In the warm, waning days of summer, mechanical crews are replenishing their ranks in a push to bring the $1-billion Ann & Robert H. Lurie Children's Hospital of Chicago on line by late fall.
“We peaked with 80 workers or so, then got really skinny for awhile,” says Scott Tranter, group vice president with The Hill Group, the project's Franklin Park, Ill.-based mechanical contractor. “Today, we're back up to about 25.”
The task at hand is almost a project unto itself, one of several Hill has tackled as the 23-story structure has taken shape on the campus of Northwestern Medical Center, located in the heart of Chicago's Gold Coast.
On the fifth floor, crews have begun building out the facility's imaging center, one of the last of the project's myriad spaces to come on line.
Specifications for the center are unique. To prevent RF signals from disrupting testing, spaces are lined by a contiguous layer of lead and copper shielding. Accordingly, piping and ductwork require special fittings to maintain the enclosure's integrity.

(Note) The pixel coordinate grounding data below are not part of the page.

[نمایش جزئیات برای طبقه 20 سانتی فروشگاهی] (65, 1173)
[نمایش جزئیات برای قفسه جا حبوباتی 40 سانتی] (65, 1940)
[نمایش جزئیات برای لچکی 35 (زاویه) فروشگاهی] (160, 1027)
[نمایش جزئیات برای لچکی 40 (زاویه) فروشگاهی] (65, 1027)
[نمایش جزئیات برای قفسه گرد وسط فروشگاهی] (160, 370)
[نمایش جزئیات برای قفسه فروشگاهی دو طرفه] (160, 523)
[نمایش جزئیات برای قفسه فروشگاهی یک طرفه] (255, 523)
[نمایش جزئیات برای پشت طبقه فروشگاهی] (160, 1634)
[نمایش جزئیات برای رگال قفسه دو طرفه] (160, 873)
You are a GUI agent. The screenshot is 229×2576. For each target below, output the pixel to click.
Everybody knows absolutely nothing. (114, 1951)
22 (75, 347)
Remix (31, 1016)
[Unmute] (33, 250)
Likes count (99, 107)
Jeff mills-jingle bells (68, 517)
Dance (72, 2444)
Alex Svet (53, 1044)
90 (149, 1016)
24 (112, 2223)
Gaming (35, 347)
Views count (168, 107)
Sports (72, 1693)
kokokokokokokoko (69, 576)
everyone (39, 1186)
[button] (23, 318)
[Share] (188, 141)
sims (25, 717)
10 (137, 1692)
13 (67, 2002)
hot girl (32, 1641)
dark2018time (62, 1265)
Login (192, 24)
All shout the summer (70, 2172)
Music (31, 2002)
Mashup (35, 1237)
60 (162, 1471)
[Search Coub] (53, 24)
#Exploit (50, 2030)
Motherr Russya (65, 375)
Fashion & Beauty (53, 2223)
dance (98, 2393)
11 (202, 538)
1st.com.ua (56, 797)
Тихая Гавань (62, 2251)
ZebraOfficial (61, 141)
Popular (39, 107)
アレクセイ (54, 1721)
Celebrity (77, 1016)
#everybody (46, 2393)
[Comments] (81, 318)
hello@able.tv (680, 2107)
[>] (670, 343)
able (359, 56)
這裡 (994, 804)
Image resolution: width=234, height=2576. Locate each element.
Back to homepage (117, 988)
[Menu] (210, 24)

The center's equipment, which performs CT scans and MRIs, likewise requires specialized cooling. “The scanners generate a lot of heat due to associated computers and electronics,” says Tranter, “so we're installing a dedicated cooling system that calls for chilled water connections.”
Expectations are high for the 1.25-million-sq-ft facility. Systems are so advanced that hospital officials required that all project team members be proficient in building information modeling (BIM). Hill is a veteran of the technology, having mastered it several years ago.
The firm, whose revenue neared $200 million last year, also knows the lay of this particular land. Under the auspices of its building operations group, which deploys stationary engineers to commandeer some 32 million sq ft of space, Hill employees are scattered throughout the Northwestern campus.